2.4 Network Architecture
Our compiling platform was based on the Pytorch library (version 1.9.0) with CUDA (version 10.0) for GPU (NVIDIA T4) acceleration on a Windows operating system (Server 2019 data center version 64 bit). We transformed the U-Net and Deeplabv3 networks to build semantic segmentation models. Additionally, 1,365 images were used to construct datasets, which were randomly divided into the training and validation cohorts at a ratio of 4:1. The model was trained using the RMSprop optimizer, with the batch size and initial learning rate set at 32 and 0.001, respectively. Both semantic segmentation models were trained for 20 epochs. We selected the model with the best performance and used a rectangular segmentation method to segment the nasal cavity and sinus areas on the CT images (Figure 2).
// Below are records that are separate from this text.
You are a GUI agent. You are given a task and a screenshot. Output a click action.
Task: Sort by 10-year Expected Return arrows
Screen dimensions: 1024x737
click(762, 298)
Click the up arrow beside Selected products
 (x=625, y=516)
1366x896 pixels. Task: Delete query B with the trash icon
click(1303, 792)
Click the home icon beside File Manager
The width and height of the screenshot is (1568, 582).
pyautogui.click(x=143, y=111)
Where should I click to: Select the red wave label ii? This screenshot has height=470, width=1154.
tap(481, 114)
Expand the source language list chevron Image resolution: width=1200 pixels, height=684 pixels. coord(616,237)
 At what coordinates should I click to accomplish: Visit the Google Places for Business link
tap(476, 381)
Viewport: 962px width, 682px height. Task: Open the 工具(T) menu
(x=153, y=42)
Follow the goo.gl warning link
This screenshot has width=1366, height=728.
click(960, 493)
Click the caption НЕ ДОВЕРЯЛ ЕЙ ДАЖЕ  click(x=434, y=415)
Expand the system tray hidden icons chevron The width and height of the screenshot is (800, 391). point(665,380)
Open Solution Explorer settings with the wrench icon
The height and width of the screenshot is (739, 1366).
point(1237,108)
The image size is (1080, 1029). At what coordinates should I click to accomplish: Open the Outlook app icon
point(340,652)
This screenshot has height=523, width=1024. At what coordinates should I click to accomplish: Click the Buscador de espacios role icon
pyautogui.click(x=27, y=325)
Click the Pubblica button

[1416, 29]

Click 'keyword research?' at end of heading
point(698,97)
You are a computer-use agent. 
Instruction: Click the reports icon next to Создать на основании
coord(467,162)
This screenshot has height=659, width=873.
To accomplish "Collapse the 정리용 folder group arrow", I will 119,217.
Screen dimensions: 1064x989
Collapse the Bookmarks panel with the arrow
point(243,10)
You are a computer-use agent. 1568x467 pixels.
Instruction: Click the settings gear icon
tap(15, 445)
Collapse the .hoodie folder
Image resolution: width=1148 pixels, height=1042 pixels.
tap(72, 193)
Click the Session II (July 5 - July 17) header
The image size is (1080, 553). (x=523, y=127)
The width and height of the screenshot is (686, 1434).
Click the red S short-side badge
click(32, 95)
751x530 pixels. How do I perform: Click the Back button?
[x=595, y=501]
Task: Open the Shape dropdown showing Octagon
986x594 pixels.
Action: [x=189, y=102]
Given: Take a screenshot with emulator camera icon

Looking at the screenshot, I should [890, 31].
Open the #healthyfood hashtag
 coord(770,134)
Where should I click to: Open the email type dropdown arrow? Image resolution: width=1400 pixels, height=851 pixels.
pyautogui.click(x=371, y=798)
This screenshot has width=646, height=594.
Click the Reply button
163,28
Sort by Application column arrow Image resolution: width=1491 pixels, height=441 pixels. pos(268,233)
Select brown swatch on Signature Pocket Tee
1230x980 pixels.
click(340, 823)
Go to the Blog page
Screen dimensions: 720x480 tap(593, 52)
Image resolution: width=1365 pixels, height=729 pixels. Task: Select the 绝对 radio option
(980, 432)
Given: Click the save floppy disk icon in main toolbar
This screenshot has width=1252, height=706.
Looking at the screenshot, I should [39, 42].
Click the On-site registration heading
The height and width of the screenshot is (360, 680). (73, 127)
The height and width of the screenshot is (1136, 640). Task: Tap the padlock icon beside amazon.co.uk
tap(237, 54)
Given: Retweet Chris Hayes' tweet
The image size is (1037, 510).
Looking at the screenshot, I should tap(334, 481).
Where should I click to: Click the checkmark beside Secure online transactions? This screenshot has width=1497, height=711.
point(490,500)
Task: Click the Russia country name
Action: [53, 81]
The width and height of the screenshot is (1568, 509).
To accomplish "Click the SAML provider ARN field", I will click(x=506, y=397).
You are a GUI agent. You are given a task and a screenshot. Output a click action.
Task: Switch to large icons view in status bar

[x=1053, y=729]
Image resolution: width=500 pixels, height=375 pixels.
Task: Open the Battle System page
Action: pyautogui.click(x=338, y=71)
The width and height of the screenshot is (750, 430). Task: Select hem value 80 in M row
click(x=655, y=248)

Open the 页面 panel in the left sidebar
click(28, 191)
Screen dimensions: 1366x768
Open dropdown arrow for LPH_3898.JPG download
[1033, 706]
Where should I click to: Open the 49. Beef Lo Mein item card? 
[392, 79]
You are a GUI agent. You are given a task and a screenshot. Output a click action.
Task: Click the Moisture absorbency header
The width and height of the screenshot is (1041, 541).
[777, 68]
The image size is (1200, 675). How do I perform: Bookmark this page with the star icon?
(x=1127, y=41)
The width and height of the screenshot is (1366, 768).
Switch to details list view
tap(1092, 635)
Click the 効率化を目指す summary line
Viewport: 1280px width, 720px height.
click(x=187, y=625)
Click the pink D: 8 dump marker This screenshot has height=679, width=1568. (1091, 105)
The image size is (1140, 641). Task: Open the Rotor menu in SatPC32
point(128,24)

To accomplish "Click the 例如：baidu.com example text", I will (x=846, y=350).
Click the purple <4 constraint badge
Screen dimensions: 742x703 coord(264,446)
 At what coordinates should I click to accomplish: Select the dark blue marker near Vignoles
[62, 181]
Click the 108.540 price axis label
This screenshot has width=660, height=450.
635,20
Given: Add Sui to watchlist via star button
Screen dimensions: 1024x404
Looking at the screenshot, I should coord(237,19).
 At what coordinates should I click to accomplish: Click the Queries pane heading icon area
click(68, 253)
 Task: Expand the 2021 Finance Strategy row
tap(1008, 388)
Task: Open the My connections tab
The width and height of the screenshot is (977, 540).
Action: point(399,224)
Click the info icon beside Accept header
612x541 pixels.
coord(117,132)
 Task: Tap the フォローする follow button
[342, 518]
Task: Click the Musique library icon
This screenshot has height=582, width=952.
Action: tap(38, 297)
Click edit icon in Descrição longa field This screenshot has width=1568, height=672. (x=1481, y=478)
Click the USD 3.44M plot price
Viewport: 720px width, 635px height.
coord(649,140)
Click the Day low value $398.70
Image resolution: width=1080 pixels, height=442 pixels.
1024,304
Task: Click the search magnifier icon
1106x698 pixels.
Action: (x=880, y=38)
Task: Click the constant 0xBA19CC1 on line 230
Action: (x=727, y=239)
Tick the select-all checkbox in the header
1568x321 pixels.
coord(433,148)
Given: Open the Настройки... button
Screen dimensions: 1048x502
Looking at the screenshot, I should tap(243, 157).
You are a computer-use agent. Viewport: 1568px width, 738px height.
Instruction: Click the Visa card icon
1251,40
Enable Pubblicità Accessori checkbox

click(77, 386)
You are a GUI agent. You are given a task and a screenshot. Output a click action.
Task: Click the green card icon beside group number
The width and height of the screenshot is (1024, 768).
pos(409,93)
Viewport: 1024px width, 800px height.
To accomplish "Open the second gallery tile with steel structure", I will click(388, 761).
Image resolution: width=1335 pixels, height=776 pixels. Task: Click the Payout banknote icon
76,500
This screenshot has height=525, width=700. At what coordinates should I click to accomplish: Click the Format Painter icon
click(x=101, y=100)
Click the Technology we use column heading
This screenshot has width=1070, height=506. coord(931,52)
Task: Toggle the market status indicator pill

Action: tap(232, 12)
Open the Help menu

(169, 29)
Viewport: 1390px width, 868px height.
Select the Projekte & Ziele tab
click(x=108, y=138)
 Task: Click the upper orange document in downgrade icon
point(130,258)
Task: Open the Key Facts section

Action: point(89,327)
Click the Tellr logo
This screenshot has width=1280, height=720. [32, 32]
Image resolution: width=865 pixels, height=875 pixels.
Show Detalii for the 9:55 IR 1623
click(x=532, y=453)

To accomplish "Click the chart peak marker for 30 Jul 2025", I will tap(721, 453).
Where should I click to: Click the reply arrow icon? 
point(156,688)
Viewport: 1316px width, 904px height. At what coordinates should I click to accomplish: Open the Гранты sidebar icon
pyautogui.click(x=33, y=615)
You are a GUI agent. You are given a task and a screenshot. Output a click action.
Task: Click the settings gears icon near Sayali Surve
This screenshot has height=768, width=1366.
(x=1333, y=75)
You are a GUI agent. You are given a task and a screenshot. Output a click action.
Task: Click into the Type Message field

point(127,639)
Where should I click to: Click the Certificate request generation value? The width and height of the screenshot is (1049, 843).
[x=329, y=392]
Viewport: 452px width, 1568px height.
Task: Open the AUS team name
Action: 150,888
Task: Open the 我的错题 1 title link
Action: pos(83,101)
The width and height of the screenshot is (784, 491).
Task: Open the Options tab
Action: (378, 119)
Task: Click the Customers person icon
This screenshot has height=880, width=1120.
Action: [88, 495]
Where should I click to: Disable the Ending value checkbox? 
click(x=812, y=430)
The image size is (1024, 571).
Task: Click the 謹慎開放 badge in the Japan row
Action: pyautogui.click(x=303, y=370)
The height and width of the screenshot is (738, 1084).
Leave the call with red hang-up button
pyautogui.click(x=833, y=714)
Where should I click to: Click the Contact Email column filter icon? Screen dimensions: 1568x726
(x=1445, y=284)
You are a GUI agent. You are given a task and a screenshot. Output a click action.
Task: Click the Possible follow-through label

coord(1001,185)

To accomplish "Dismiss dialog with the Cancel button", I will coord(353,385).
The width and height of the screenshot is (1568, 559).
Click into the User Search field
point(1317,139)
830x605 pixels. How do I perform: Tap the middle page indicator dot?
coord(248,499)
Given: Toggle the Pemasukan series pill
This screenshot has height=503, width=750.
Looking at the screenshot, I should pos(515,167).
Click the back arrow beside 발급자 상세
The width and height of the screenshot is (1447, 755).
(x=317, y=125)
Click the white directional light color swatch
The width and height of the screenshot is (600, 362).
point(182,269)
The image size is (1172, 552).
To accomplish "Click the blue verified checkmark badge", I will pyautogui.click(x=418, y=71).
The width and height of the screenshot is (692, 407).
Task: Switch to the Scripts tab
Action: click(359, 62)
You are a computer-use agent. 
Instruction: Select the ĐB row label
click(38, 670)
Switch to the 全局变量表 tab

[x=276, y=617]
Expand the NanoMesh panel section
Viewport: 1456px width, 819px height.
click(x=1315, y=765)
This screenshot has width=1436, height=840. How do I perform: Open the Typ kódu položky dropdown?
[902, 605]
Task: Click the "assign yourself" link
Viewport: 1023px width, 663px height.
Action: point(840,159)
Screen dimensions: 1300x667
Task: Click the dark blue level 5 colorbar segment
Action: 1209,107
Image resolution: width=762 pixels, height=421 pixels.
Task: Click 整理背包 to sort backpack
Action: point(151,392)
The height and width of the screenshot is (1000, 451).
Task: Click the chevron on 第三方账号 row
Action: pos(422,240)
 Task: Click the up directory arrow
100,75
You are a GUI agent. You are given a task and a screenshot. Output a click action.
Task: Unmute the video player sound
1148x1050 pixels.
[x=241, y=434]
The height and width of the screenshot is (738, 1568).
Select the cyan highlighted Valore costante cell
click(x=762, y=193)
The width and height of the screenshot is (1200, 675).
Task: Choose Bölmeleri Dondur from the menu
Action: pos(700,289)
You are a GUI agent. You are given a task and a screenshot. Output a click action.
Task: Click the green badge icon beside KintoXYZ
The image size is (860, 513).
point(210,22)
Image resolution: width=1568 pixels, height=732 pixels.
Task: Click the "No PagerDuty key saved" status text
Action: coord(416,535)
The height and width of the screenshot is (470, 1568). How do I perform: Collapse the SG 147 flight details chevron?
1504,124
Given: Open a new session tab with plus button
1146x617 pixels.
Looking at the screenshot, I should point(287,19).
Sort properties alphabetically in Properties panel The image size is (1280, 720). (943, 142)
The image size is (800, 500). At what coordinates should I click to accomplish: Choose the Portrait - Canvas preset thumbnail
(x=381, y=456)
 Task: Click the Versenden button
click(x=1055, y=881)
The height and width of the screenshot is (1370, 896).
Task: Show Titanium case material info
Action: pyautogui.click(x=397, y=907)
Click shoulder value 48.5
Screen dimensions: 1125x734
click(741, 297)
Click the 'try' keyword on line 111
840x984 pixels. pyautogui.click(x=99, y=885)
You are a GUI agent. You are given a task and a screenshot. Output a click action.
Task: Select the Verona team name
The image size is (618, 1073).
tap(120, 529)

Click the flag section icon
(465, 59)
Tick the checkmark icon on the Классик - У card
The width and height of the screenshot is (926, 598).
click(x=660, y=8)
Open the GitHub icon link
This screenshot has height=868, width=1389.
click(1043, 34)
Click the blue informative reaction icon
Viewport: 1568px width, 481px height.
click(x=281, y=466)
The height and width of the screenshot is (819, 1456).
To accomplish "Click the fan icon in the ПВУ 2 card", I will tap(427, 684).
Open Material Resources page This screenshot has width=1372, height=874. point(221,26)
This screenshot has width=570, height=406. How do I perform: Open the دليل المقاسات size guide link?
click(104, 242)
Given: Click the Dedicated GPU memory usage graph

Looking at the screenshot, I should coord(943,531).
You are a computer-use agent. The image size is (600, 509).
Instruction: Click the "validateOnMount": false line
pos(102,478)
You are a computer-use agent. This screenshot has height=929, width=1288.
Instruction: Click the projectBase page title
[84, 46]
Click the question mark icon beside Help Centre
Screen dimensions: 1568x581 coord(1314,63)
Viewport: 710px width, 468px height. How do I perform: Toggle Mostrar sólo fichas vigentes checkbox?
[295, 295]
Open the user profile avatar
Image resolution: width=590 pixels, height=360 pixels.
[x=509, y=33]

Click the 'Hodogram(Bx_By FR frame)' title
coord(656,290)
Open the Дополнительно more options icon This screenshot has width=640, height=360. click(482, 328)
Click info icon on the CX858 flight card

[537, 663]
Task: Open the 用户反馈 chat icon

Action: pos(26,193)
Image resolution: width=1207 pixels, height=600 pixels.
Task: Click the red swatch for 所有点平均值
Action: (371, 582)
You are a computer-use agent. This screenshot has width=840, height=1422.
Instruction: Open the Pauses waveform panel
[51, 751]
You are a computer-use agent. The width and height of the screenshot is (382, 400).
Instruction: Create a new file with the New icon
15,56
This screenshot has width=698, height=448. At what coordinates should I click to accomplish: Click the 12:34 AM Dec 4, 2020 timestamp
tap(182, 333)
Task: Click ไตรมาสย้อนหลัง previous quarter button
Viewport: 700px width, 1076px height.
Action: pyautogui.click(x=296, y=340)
Since different neural networks may have different preferences for the data distribution, type, and dataset size, we used four common pre-trained classification networks for model building, including efficientnet_b0, resnet50, inception_resnet_v2, and Xception neural networks, to avoid model inclination. These networks were trained using the SGD optimizer with a batch size of 32; furthermore, each model was trained for 40 epochs.
Statistical Analyses
Statistical analyses were performed using SPSS22.0 statistical software. Normally distributed measurement data are expressed as (X ± S ) and were analyzed using an independent sample t-test. Counting data are expressed as frequencies and were analyzed using the chi-square test. Statistical significance was set at P< 0.05. Segmentation model performance was evaluated using Dice similarity coefficients, and classification model was evaluated using the ROC curve, accuracy, and confusion matrix; moreover, Grad-Cams were generated by extracting feature maps from the final convolutional layers to verify the reliability of the model.